• _QUESTIONS_:
**A.** Retype the portion of the Ruth Briggs King biography from "Ruth Briggs King" up to and including "Senate, in 2009.".
**B.** Using the Ruth Briggs King biography, explain in one to three sentences why a seat in District 37 came open in 2009.
**C.** According to the Ruth Briggs King biography, how many votes did Briggs King receive in the 2009 special election?

• _SOURCE EXTRACT_:
------

Ruth Briggs King (born March 8, 1956) is an American politician. She is a Republican member of the Delaware House of Representatives, representing district 37. After losing a primary race in 2000, she was elected to replace Republican Joseph Booth, who had won a special election to a seat in the Delaware Senate, in 2009.

Briggs King earned her AA in medical technology from Delaware Technical Community College and her BA and MA in human resources from Wilmington College. She has been a human resources consultant for Workforce Solutions since2019.

Electoral history
In 2000, Briggs King ran for District 41 in the Republican primary but lost. The incumbent representative, Democrat Charles West, went on to win the general election and served until 2003.
In 2009, Briggs King won the special election to replace Joseph Booth in District 37 with 2,429 votes (53.6%) against Democratic nominee Robert Robertson.

------

• _SOURCE DATA_:
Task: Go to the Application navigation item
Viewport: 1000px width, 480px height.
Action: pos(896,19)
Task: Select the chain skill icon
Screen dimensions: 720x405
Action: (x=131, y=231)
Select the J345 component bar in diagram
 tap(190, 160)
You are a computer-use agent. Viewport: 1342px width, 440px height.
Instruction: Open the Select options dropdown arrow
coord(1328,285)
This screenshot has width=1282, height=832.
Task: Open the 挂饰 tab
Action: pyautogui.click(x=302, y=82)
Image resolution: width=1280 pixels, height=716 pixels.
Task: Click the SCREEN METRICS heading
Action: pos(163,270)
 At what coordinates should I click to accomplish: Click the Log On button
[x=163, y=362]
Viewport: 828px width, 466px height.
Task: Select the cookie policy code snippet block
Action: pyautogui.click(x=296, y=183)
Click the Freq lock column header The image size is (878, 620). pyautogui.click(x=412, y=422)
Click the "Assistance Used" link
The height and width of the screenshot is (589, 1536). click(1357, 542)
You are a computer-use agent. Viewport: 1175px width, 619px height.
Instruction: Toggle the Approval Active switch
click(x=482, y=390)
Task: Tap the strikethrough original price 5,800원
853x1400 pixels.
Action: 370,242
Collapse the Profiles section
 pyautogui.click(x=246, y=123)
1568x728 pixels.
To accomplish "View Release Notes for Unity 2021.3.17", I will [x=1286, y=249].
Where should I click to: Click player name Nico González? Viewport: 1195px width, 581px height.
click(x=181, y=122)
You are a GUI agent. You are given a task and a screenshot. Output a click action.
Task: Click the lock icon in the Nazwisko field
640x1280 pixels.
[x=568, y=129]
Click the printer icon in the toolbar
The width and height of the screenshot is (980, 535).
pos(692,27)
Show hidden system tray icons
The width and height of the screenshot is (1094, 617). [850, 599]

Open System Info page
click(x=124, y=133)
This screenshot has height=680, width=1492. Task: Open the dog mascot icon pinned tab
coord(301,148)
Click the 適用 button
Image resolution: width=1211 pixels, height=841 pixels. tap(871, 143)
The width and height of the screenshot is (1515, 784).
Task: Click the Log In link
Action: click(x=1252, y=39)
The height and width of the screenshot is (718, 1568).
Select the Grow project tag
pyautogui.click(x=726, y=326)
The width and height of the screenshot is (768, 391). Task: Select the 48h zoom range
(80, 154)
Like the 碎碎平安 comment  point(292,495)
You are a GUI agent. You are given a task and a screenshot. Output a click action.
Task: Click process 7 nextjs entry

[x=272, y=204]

------

• _RESULTS IN ORDER_:
**A.**
Ruth Briggs King (born March 8, 1956) is an American politician. She is a Republican member of the Delaware House of Representatives, representing district 37. After losing a primary race in 2000, she was elected to replace Republican Joseph Booth, who had won a special election to a seat in the Delaware Senate, in 2009.

**B.** Republican Joseph Booth had won a special election to a seat in the Delaware Senate, so his District 37 seat had to be filled. Briggs King was elected to replace him.

**C.** She received 2,429 votes (53.6%).